■ WHAT IS BEING ASKED:
After locating the line that contains "Click PDF Oluştur" in the records below, write out exactly that line and each line after it through the one that contains "Given: Select 京东快递 delivery method", and nothing else.

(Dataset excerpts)
=== Begin Enclosure ===
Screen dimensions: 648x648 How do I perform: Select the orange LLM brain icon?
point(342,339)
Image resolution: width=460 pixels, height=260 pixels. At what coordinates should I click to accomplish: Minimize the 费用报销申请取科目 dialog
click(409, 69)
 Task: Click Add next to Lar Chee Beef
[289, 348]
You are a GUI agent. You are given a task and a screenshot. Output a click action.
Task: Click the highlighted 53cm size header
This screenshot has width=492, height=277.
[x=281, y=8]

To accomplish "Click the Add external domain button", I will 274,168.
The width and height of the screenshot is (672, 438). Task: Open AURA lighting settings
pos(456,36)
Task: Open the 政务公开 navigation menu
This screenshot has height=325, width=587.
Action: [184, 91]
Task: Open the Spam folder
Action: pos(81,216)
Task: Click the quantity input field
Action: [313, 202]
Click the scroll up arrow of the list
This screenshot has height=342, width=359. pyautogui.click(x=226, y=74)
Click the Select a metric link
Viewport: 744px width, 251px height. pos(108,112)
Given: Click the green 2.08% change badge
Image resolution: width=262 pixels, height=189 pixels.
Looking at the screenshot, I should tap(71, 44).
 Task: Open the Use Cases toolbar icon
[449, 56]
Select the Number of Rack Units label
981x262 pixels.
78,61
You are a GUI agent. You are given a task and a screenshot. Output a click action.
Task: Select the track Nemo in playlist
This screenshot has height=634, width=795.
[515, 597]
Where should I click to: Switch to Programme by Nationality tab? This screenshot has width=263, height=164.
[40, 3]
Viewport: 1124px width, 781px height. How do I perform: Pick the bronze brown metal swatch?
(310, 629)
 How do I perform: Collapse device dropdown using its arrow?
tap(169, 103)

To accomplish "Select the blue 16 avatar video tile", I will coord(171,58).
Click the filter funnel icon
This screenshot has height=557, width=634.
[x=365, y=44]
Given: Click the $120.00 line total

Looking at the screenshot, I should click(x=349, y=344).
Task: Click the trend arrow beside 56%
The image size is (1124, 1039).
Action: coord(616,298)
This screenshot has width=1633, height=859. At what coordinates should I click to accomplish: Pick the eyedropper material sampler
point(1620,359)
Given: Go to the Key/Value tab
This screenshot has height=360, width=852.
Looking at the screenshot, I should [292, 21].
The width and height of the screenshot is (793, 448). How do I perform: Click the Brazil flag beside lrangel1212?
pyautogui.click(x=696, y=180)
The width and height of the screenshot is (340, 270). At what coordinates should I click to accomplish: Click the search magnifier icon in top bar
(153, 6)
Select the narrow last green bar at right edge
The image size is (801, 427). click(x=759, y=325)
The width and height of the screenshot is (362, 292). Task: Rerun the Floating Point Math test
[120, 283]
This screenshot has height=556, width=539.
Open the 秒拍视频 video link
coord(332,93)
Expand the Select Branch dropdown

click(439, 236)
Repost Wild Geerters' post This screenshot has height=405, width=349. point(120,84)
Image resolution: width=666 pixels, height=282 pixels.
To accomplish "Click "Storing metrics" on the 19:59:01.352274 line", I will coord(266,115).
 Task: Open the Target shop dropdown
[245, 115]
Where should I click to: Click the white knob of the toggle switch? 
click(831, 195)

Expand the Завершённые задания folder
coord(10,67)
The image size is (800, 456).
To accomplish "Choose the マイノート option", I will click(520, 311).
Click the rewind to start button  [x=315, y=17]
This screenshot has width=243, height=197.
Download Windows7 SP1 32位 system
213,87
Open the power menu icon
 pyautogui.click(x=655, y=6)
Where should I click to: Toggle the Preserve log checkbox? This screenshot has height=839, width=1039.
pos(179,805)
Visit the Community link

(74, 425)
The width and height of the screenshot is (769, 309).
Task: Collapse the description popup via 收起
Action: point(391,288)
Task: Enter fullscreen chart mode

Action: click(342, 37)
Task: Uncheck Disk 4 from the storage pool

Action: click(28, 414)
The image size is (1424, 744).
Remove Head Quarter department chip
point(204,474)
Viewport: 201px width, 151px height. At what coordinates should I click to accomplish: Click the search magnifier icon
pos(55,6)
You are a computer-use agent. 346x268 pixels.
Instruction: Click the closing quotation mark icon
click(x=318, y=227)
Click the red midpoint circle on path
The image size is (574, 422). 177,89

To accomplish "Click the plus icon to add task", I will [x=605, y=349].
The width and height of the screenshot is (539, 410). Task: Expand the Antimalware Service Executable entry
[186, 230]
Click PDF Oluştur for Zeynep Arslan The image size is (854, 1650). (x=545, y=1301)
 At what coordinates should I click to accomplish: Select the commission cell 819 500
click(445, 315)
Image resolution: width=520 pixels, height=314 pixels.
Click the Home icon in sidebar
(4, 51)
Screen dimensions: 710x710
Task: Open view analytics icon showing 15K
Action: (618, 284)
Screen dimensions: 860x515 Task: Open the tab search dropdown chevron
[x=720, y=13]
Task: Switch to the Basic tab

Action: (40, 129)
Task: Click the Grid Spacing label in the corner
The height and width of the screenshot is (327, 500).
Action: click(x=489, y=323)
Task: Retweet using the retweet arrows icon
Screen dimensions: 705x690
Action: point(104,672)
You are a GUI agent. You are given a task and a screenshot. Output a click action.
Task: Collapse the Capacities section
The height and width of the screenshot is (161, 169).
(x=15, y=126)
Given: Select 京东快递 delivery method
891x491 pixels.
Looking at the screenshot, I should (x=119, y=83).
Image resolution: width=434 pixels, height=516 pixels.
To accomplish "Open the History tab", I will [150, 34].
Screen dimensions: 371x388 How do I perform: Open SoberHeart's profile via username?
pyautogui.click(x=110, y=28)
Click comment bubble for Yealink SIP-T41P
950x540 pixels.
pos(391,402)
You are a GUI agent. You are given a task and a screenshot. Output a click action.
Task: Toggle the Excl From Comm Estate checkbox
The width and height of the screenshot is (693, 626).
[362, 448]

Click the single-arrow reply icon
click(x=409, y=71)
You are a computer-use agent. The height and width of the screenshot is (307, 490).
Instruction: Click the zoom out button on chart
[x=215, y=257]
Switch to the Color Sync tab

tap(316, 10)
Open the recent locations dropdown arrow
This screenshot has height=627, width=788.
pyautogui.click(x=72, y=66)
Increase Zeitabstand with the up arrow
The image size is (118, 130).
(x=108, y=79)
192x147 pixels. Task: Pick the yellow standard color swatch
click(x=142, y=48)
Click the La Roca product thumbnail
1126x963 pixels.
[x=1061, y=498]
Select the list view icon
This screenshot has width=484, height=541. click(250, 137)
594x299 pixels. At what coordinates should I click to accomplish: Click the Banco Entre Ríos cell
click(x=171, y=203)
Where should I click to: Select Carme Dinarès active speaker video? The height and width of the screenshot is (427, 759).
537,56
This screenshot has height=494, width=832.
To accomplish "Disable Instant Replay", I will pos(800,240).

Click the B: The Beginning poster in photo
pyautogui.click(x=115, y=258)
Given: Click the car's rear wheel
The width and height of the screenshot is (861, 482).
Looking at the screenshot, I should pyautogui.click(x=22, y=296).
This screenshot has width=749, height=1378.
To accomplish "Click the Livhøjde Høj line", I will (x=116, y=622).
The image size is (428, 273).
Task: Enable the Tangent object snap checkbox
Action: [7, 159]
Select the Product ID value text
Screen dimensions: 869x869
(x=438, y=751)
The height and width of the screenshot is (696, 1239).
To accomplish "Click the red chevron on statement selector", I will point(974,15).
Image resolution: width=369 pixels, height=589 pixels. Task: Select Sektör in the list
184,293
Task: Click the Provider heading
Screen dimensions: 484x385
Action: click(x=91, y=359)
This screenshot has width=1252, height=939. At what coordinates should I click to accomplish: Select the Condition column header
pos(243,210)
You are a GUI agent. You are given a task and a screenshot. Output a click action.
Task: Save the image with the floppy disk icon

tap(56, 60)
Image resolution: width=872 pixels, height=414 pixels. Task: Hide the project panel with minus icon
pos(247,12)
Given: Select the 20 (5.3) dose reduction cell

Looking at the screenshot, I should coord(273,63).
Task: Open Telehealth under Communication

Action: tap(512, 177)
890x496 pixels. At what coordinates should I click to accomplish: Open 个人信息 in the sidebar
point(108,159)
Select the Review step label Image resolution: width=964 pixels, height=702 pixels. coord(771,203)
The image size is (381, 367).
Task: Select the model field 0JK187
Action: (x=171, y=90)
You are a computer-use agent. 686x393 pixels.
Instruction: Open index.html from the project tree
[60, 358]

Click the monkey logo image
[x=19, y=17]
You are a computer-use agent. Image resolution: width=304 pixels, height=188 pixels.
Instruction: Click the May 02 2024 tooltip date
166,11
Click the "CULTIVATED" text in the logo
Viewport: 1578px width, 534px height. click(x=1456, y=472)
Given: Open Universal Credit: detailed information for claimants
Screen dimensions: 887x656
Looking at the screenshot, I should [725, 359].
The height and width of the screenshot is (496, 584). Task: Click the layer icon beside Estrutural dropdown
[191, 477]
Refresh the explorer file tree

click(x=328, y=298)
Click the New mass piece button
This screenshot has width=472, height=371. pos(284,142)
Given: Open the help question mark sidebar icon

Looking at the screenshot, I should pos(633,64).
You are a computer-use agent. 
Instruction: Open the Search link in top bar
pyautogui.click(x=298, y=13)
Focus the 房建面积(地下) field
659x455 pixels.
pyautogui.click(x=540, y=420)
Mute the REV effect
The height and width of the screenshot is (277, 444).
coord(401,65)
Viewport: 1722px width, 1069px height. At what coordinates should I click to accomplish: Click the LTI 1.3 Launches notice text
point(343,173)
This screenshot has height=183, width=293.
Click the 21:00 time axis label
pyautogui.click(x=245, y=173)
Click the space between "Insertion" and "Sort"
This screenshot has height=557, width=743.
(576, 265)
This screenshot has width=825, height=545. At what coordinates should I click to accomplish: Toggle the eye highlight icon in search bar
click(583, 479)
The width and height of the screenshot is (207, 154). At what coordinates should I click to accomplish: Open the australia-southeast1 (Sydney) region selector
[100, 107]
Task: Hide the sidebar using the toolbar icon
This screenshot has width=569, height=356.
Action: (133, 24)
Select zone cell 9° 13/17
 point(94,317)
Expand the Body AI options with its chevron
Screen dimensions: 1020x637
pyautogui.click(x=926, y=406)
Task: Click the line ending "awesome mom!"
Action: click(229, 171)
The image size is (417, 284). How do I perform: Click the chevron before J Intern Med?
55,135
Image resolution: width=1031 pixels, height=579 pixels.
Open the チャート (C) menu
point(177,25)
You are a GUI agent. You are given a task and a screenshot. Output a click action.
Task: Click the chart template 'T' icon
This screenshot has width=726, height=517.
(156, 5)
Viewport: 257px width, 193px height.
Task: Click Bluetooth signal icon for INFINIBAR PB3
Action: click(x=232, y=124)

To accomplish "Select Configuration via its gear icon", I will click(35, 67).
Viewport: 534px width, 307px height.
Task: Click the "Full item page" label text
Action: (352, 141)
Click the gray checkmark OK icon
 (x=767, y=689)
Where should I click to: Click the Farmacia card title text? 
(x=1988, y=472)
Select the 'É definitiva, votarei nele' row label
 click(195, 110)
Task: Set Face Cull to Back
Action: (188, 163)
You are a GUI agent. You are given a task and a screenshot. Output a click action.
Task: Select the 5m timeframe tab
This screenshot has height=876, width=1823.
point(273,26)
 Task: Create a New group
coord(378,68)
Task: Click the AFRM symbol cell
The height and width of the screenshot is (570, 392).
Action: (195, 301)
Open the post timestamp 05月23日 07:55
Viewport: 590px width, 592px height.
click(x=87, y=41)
=== End Enclosure ===
■ FINISHED EXERCISE:
Click PDF Oluştur for Zeynep Arslan The image size is (854, 1650). (x=545, y=1301)
 At what coordinates should I click to accomplish: Select the commission cell 819 500
click(445, 315)
Image resolution: width=520 pixels, height=314 pixels.
Click the Home icon in sidebar
(4, 51)
Screen dimensions: 710x710
Task: Open view analytics icon showing 15K
Action: (618, 284)
Screen dimensions: 860x515 Task: Open the tab search dropdown chevron
[x=720, y=13]
Task: Switch to the Basic tab

Action: (40, 129)
Task: Click the Grid Spacing label in the corner
The height and width of the screenshot is (327, 500).
Action: click(x=489, y=323)
Task: Retweet using the retweet arrows icon
Screen dimensions: 705x690
Action: point(104,672)
You are a GUI agent. You are given a task and a screenshot. Output a click action.
Task: Collapse the Capacities section
The height and width of the screenshot is (161, 169).
(x=15, y=126)
Given: Select 京东快递 delivery method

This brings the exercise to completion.